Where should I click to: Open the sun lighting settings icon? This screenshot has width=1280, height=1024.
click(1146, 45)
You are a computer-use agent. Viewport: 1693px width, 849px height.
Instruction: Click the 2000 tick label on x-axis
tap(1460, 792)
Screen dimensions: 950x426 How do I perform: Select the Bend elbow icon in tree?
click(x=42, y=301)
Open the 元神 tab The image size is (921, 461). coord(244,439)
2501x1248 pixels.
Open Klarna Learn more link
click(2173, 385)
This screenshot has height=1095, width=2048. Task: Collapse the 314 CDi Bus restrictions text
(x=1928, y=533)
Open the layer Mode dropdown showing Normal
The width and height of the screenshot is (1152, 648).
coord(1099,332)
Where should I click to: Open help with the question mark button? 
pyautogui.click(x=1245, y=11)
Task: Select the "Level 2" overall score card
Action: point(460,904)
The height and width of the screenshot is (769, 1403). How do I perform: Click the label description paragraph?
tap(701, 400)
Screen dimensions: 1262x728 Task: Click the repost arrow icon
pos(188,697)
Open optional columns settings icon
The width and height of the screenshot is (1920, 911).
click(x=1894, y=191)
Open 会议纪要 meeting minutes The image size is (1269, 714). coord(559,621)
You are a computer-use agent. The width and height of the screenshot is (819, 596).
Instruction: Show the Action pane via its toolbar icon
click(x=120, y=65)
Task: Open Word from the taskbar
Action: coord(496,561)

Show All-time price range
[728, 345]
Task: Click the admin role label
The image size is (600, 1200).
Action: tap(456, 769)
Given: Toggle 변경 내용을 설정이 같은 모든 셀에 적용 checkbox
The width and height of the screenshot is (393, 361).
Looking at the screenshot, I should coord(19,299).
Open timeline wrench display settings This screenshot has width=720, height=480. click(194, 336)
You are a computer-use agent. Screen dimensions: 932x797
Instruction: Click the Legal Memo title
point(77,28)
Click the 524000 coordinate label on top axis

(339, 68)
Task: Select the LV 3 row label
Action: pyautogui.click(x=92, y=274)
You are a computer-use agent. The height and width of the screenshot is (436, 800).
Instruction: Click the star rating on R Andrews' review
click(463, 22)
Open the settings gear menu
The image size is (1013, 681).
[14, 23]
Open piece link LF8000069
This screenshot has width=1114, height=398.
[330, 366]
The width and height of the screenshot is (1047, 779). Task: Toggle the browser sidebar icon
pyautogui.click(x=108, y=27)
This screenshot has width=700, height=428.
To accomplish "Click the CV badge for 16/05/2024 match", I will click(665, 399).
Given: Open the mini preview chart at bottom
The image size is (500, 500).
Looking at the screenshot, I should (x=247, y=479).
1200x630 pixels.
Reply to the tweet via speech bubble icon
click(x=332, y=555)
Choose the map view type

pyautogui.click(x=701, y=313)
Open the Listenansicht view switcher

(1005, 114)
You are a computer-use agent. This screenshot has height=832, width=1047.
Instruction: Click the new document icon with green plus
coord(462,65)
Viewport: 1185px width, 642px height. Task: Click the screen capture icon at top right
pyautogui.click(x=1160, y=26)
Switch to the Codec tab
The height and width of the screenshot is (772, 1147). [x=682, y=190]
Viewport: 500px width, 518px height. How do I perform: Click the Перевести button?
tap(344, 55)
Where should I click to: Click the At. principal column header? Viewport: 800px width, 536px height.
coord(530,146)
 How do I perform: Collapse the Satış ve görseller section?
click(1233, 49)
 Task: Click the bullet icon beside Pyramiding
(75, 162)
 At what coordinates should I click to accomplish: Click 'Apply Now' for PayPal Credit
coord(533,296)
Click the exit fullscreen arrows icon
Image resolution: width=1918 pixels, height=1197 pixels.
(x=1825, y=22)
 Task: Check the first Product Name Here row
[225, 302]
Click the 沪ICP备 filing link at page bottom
------------------------------------
Go to the line with "The height and width of the screenshot is (769, 1403)." in the entries above and repeat every line from there through the line with "You are a computer-use agent. The width", exactly and with no other text.

§ **Task response**
The height and width of the screenshot is (769, 1403). How do I perform: Click the label description paragraph?
tap(701, 400)
Screen dimensions: 1262x728 Task: Click the repost arrow icon
pos(188,697)
Open optional columns settings icon
The width and height of the screenshot is (1920, 911).
click(x=1894, y=191)
Open 会议纪要 meeting minutes The image size is (1269, 714). coord(559,621)
You are a computer-use agent. The width and height of the screenshot is (819, 596).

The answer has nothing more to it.